There are a number of published datasets available on the web for developers and researchers to take advantage of, experiment with, and build interesting solutions from. However, just because a dataset is open and available doesn’t mean it will necessarily be useful. To make data more accessible and beneficial to the industry, Google has committed to sharing its data responsibly and is sharing insights on how others can do the same.
The company has released more than 50 open datasets for researchers, including YouTube 8M, the HDR+ Burst Photography dataset, and Open Images. “Sharing datasets is increasingly important as more people adopt machine learning through open frameworks like TensorFlow,” Google wrote in a post. “Just because data is open doesn’t mean it will be useful, however.”
To address this, Google worked to clean up those datasets and turn them into a machine-readable format in order to make them useful. “Cleaning a large dataset is no small feat; before opening up our own, we spend hundreds of hours standardizing data and validating quality,” the company wrote.
Next, it worked to make data findable and useful with its Dataset Search tool. “It’s not enough to just make good data open, though- — it also needs to be findable,” according to the company. Dataset Search helps researchers find data sources that are hosted in different locations. In the few months since the tool has been launched, the number of unique datasets on the platform has doubled, with new contributions form the National Institutes of Health, the Federal Reserve, the European Data Portal, and the World Bank.
Google also launched Data Commons, which is a knowledge graph of data sources that lets users treat various datasets of interest—regardless of source and format—as if they are all in a single local database,” Google explained. The goal of Data Commons is to reduce the amount of time spent analyzing data across multiple sources, the company explained.

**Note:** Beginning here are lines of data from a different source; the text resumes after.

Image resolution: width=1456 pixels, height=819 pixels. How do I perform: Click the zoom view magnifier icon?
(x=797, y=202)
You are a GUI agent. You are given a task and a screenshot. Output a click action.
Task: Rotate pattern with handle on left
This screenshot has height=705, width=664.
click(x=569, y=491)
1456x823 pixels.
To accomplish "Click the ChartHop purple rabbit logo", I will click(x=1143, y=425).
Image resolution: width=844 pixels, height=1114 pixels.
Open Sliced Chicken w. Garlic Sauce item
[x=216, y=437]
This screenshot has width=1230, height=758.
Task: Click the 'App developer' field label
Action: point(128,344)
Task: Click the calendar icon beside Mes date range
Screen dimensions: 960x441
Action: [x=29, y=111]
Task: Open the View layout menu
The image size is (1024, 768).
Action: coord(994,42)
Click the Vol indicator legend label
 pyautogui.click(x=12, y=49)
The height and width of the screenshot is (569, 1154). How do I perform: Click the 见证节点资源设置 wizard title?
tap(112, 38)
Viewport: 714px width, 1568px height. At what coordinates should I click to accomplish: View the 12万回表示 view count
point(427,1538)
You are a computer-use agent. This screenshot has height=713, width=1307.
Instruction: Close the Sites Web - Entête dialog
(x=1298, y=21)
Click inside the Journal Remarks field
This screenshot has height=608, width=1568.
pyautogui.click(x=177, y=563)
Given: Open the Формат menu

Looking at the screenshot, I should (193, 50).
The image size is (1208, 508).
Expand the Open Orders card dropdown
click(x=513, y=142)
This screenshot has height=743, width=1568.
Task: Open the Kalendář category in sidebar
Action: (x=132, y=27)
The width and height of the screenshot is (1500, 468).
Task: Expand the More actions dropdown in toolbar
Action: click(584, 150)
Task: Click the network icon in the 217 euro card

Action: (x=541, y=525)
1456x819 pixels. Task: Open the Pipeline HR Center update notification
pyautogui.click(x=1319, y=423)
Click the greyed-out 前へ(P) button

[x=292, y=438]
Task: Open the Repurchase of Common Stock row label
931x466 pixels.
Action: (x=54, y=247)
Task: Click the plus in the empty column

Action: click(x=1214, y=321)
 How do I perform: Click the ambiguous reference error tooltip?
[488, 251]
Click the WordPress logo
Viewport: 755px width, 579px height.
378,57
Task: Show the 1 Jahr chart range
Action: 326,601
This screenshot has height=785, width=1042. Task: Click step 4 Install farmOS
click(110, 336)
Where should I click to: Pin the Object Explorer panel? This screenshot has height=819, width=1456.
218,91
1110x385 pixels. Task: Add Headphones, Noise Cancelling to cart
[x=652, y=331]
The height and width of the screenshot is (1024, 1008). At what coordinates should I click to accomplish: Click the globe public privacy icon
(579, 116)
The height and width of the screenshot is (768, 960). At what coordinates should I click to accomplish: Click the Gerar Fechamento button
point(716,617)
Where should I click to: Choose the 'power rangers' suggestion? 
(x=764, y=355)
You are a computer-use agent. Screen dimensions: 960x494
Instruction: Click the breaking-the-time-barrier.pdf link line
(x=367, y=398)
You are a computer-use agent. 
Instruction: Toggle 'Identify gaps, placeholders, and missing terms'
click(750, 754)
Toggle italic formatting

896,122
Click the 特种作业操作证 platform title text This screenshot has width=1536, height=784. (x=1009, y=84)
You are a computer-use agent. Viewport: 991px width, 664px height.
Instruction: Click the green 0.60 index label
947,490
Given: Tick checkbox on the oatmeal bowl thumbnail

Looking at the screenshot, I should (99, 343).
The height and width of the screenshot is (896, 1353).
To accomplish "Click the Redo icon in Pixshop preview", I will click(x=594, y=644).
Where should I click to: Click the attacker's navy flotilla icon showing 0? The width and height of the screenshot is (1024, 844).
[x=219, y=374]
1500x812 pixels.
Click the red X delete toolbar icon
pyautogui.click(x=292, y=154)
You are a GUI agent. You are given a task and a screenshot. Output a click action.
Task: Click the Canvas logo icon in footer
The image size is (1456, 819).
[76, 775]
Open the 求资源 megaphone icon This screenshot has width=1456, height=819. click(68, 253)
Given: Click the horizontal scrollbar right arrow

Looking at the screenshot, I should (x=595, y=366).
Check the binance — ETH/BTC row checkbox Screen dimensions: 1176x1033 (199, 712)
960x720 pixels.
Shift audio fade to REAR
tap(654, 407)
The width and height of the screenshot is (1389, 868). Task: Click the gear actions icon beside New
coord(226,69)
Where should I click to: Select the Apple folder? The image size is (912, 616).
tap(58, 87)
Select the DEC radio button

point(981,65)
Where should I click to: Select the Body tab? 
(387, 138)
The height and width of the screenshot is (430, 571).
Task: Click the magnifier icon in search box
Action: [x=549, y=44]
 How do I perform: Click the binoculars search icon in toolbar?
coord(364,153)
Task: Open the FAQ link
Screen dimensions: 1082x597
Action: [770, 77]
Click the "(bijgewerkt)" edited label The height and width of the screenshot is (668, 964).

It is also working to balance the benefits of sharing data with the potential trade-offs. For instance, Google said data openness may enable uses that don’t align with Google’s AI principles or can expose user proprietary information, causing privacy breaches. Google has tackled this with published search trends, federated learning, and differential privacy.
“We hope that our efforts will help people access and learn from clean, useful, relevant and privacy-preserving open data from Google to solve the problems that matter to them. We also encourage other organizations to consider how they can contribute—whether by opening their own datasets, facilitating usability by cleaning them before release, using schema.org metadata standards to increase findability, enhancing transparency through data cards or considering trade-offs like user privacy and misuse,” Google wrote.